A recent study conducted by Associate Professor Daniel Goh, who heads the department of paediatrics at NUH, showed that picky eating among children in Singapore is a prevalent issue.
Between May and June this year, 407 parents and grandparents of children aged one to 10 were surveyed in Singapore.
Almost half of them, or 49.2 per cent, perceived their child to be a picky eater.
When presented with a list of 12 typical behaviours, such as throwing tantrums during mealtimes, 49.6 per cent of respondents said that the prevalence of picky eating or feeding difficulties occurred all the time.
Nearly half the respondents also expressed concern over their child's fussy eating habits, worried that they could affect their child physically and mentally.
Prof Goh said that "the causes of picky eating and its impact can be very wide-ranging".
Those elements were not covered in his study, which was published in the Asia Pacific Family Medicine journal in July.
Prof Goh said that picky eating requires evaluation on a case-by-case basis, as there is no one-size-fits-all solution.

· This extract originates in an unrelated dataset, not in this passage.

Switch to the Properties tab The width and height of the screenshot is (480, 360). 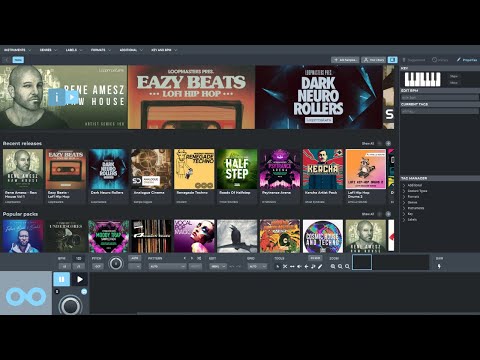tap(467, 60)
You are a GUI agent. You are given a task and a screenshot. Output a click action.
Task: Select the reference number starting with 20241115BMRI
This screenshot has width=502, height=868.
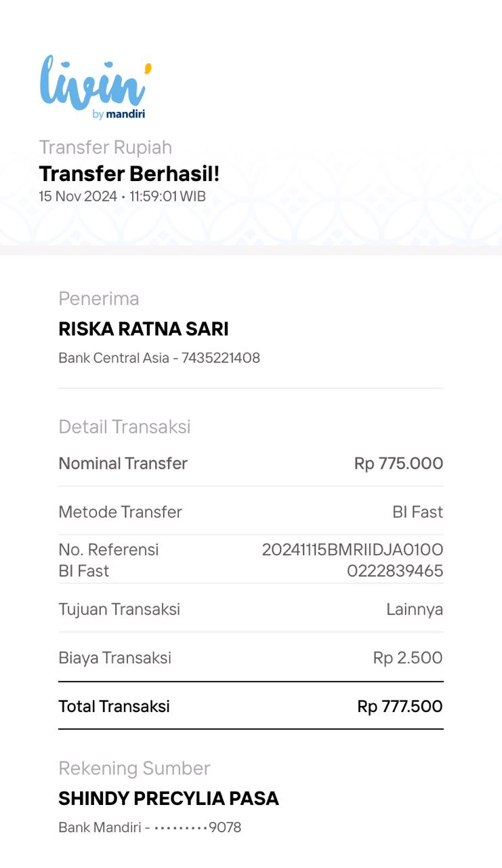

Ms Charlotte Lin, an NUH dietitian, said the problem may bring about undernourishment, resulting in poor brain and cognitive development.
She said: "Children get very tired easily as well and that affects their social interaction."
In Ms Ng's case, Travis still dictates what he wants to eat and rejects anything that he does not fancy.
She said: "So now, (whatever) he wants, we will just give (it to) him."